Well, I have good news for them, at least those of them who aren’t comfortable in opposition and who do want to take on the Government. This administration is as unstable as any I’ve seen in my political lifetime.
I’ve often written here that no government is as stable or as unstable as it looks from the outside. When a government looks like it’s on the brink of collapse, you can be certain that there are people working like mad behind the scenes to keep it together. When a government looks smug and content with its lot, you can be fairly sure that it’s because they haven’t heard about the crisis that’s around the corner.
But when a government looks less than competent in its management of crisis, when it develops an accident-prone persona, when its leaders start saying things that sound out-of-touch to the point of being contemptuous — then you can be sure that it has seriously lost its way.
And for a government to have lost its way so soon after its election suggests that a major crisis can’t be far away. It might be a crisis of confidence, of leadership or of trust — the conditions now exist for all three, and each of those ingredients has destabilised and brought down governments in the recent past.
One politician who has nothing to fear from that crisis, whatever its shape and whenever it comes, is Eamon Gilmore, who faces his first party conference this coming weekend in Wexford.
I don’t think there’s any doubt but that the new Labour leader has hit the ground running.
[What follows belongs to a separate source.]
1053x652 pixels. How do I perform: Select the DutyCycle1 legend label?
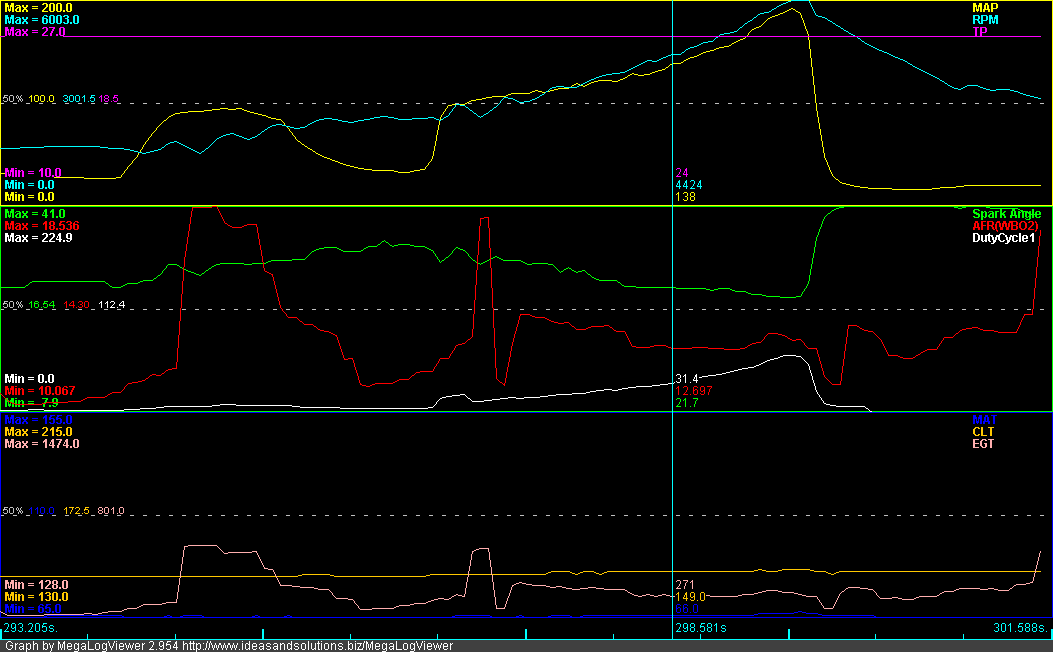point(1006,239)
He has impressed on his public outings and in the Dáil, landing heavy hits on the Government with the sort of raw passion and anger that we haven’t seen for a while. His party has scored its highest approval rating for many years in the last opinion poll. Ironically, of course, had that opinion poll rating been registered in the election, he wouldn’t be party leader now, and Pat Rabbitte would be Tánaiste.
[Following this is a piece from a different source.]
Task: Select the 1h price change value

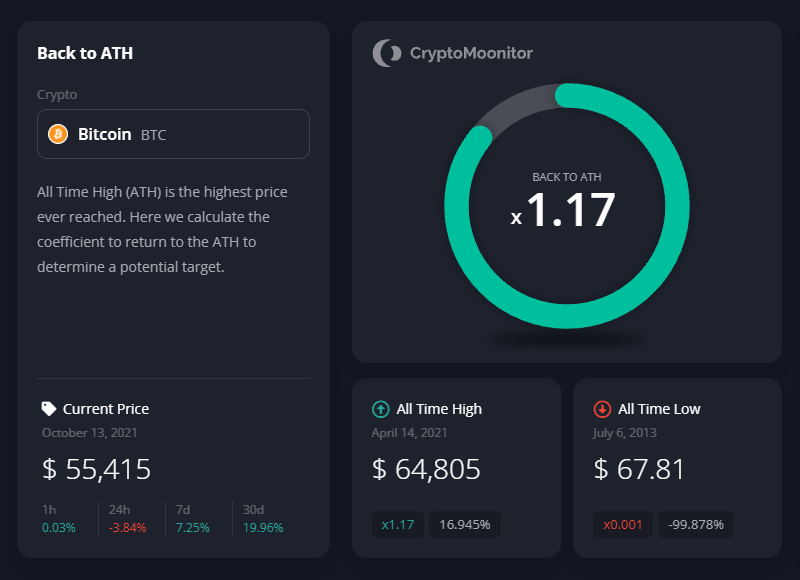Action: [59, 527]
So he has nothing but opportunity ahead. The first one comes in Wexford. I expect that he will use the opportunity of his first conference to start putting his own stamp on the party he leads. He has the goodwill of not just the members, but also the previous leaders of the party, in doing that.
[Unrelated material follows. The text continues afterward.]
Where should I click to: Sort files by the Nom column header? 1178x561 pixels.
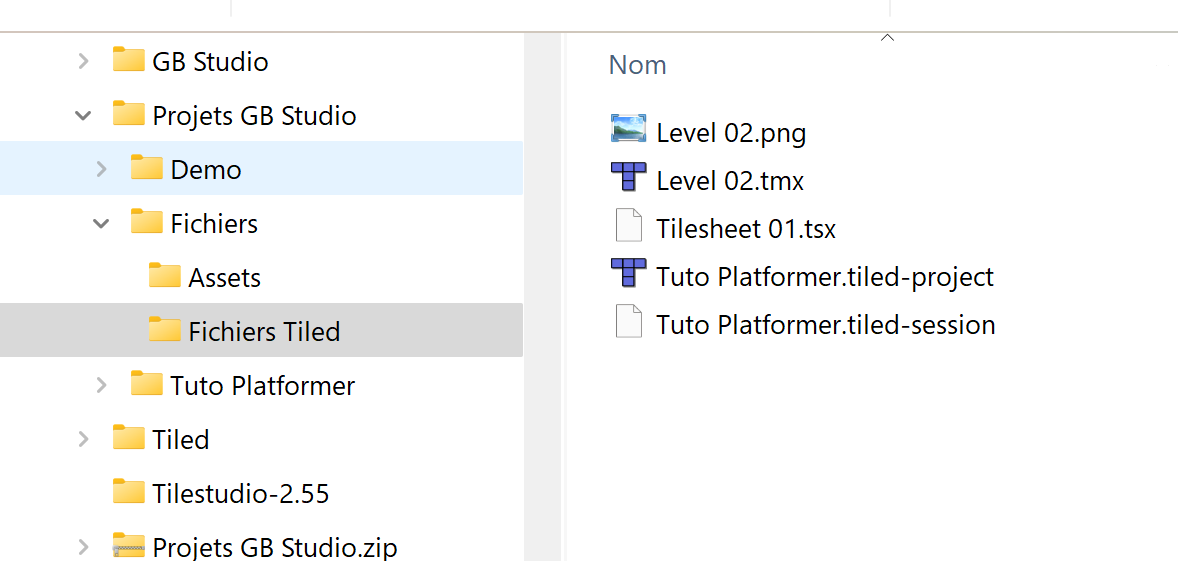click(x=637, y=65)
AND he will need to begin to articulate a different vision. As one who supported Pat Rabbitte’s strategy of allying Labour and Fine Gael, I believe Gilmore needs to strike a more independent course, and that he has the room to do it. But more than that, he needs to begin to articulate the difference Labour would make in people’s lives.
It’s often said about Irish politics that it has all gone towards the centre, and there’s some truth in that. But there is also a huge hunger for a politics that is more people-centred, more democratic in its fullest sense, more participatory.
In one of the richest countries in the world — soon perhaps (despite slower rates of growth) to be the richest — there is an awful lot wrong. An awful lot of injustice side by side with the incompetence; an awful lot of misery side by side with the affluence; an awful lot of neglect side by side with the consumption. We’ve ghettoised a lot of our poverty in Ireland and ignored the communities that are struggling.
Putting all that right would be something worth fighting for. Leading popular support for a campaign centred on social justice would almost be a revolutionary thing to do in our comfortable little republic. But I’d follow that leader, and I’m guessing I wouldn’t be alone.